Potential developmental stop signals for GAP-43 expression during corticospinal tract growth

• Main Author: Karimi-Abdolrezaee, Soheila
• Other Authors: Schreyer, David
• Format: Others
• Language: en
• Published: University of Saskatchewan 2001
• Online Access: http://library.usask.ca/theses/available/etd-10212004-002736

Developmental (and regenerative) axon growth is accompanied by high expression of the growth-associated protein GAP-43, which is then down-regulated late in development (or following regenerative success). This thesis evaluate this hypothesis by examining the temporal pattern of GAP-43 expression in relation to myelin formation in the postnatal corticospinal tract and ascending sensory axons in the spinal dorsal column. It further investigates the effects of CNS myelin on neurite outgrowth from embryonic and postnatal central neurons in culture in order to more directly determine whether myelin induced inhibition of axon growth involves GAP-43 repression. My findings demonstrate that in vivo, high levels of GAP-43 protein persists long after the appearance of myelin in the spinal dorsal column and that in vitro, contact with CNS myelin does not cause GAP-43 down-regulation in correlation with inhibition of neurite outgrowth. I next examined a second hypothesis that retrograde signals from target tissue may play a role in developmental down regulation of GAP-43 mRNA in corticospinal neurons. I used in situ hybridization to quantify relative changes in GAP 43 mRNA in corticospinal tract neurons identified by Fast Blue retrograde labeling. I also used anterograde transport of biotinylated dextran amine to study the invasion of target area by corticospinal axons.
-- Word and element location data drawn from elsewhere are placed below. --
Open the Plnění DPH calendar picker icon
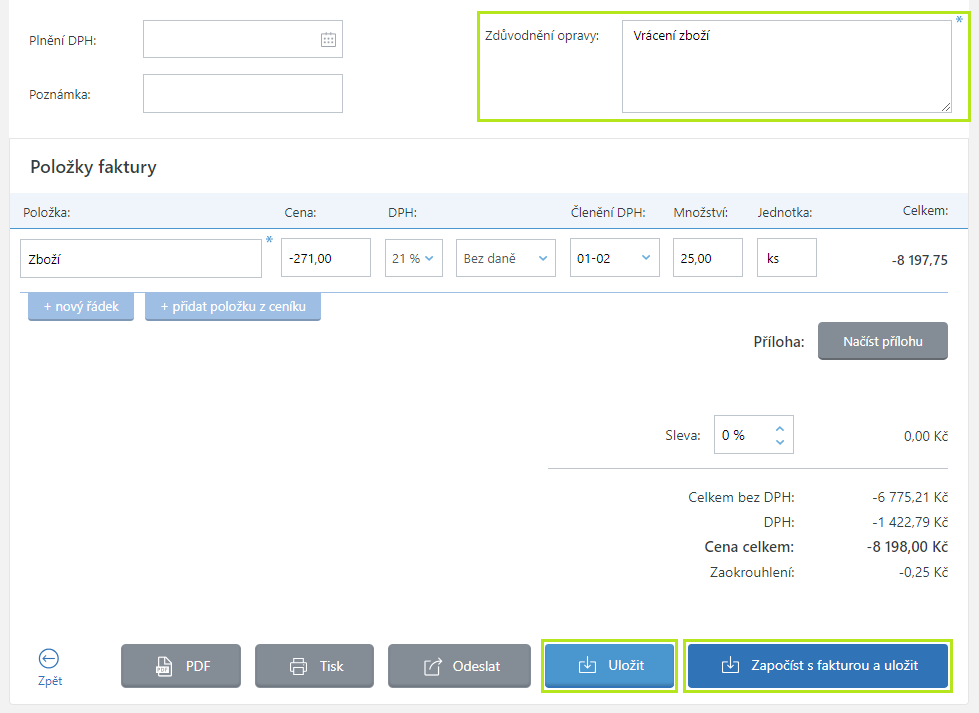Image resolution: width=979 pixels, height=713 pixels. [x=328, y=40]
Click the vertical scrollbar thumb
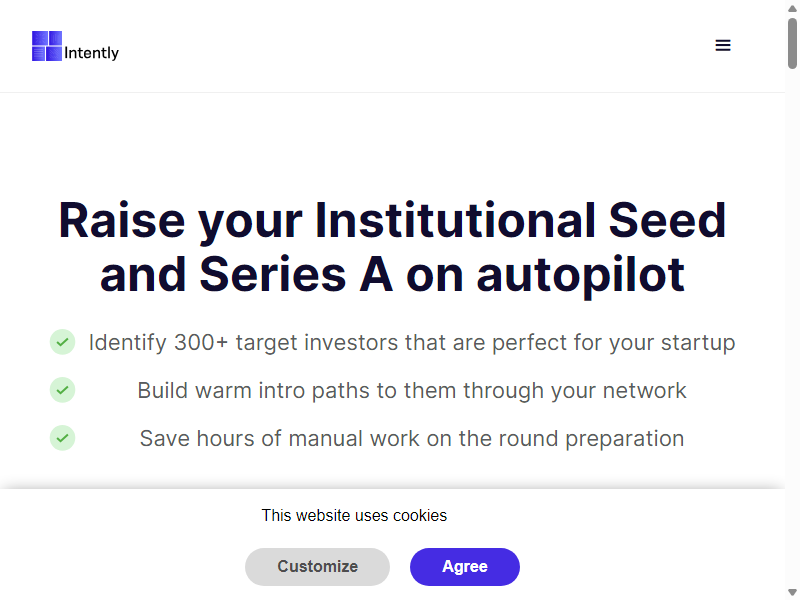 click(x=792, y=43)
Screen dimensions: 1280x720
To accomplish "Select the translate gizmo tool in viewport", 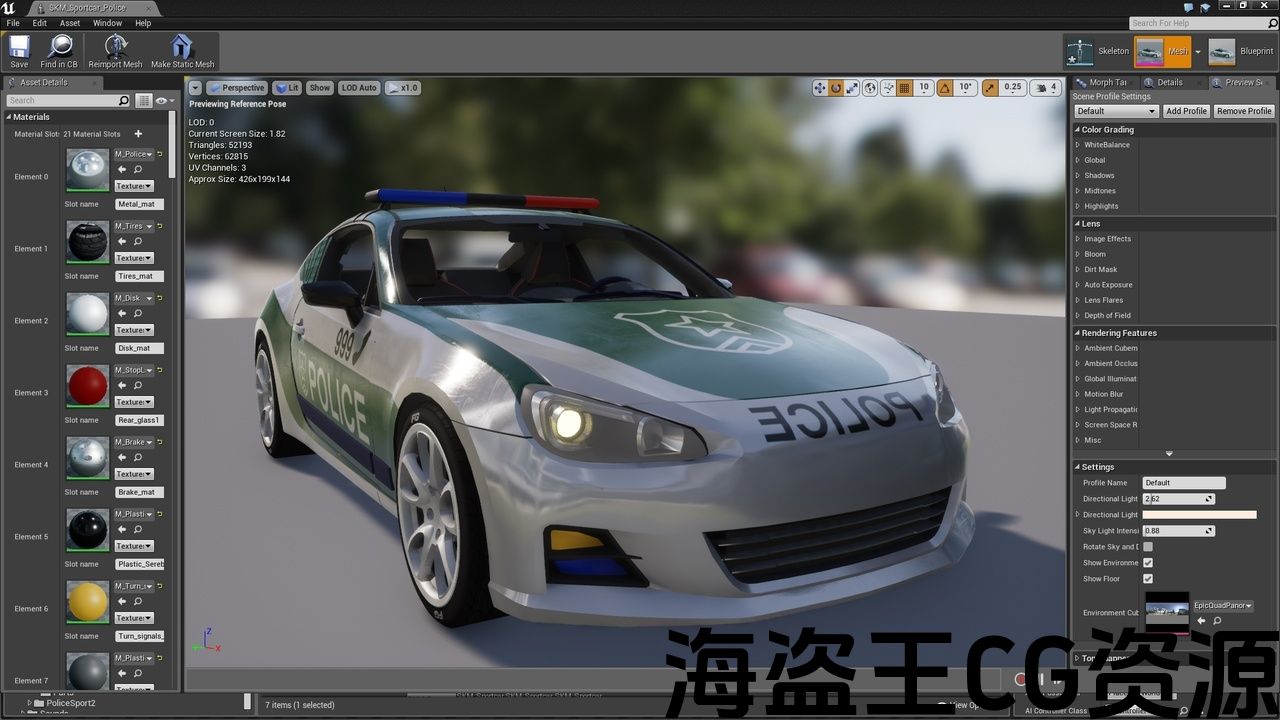I will click(820, 88).
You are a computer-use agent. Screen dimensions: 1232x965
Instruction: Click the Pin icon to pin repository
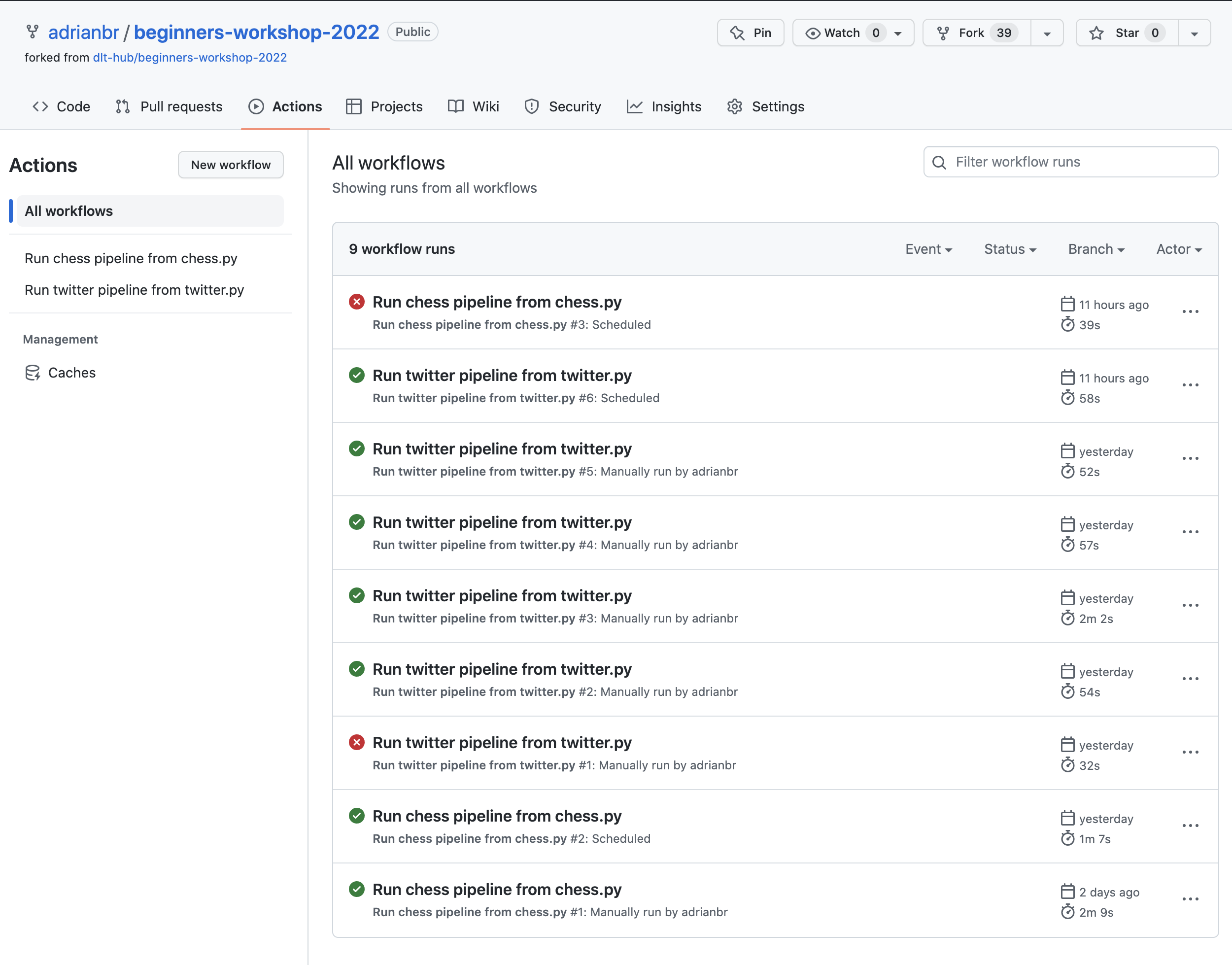pyautogui.click(x=751, y=33)

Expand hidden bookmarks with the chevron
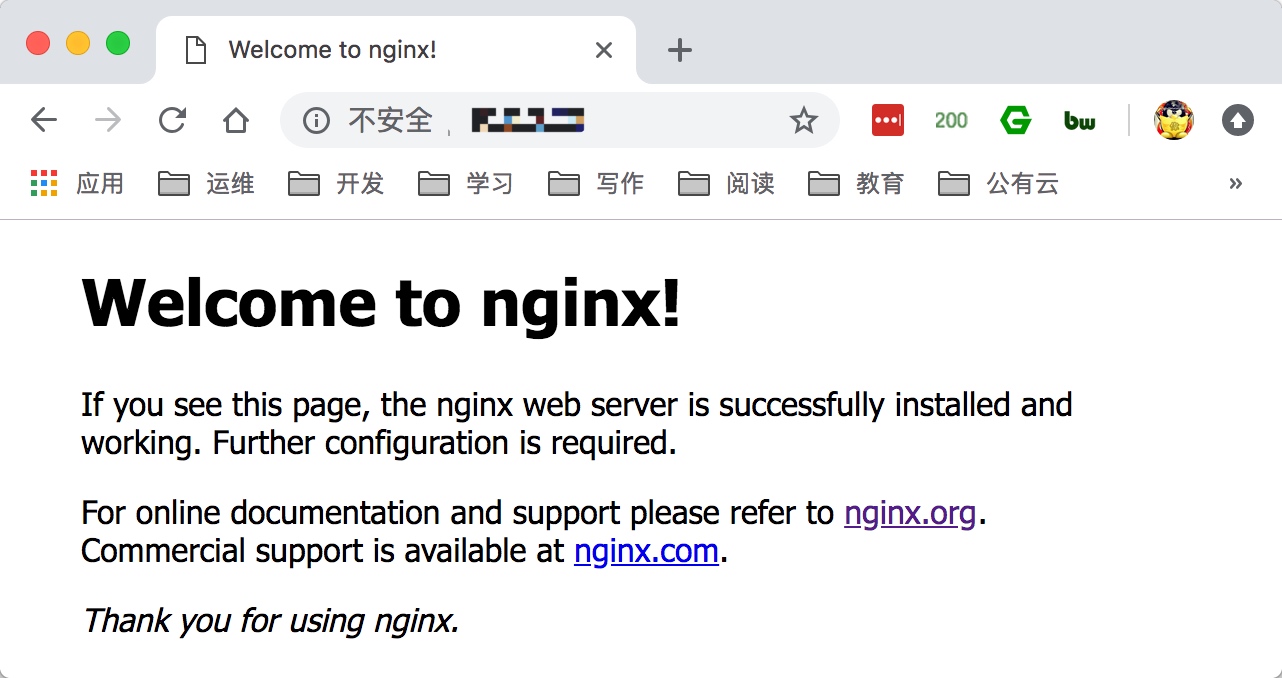click(1236, 183)
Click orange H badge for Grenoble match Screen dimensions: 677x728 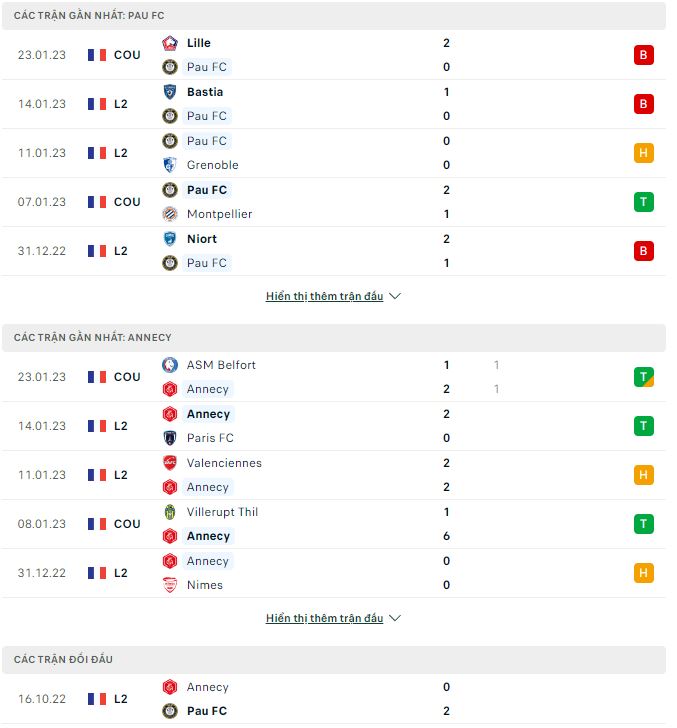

I found that developmental down-regulation of GAP-43 mRNA shows a biphasic pattern. The first phase of down-regulation of GAP-43 in corticospinal neurons is coincident with initial target contact, while the second phase is coincident with final maturation of terminal arborization. Interestingly only the second decline in GAP-43 mRNA is accompanied by a decline in GAP-43 protein, as assessed by immunocytochemistry. To investigate whether expression of GAP-43 mRNA is regulated by retrograde signals, I injected colchicine into the corticospinal tract to block retrograde axonal transport during a time when GAP-43 is normally declining in corticospinal neurons. Colchicine caused a prolongation of high GAP-43 mRNA expression in neurons located in layer V (but not other layers) of sensorimotor cortex. (Abstract shortened by UMI.)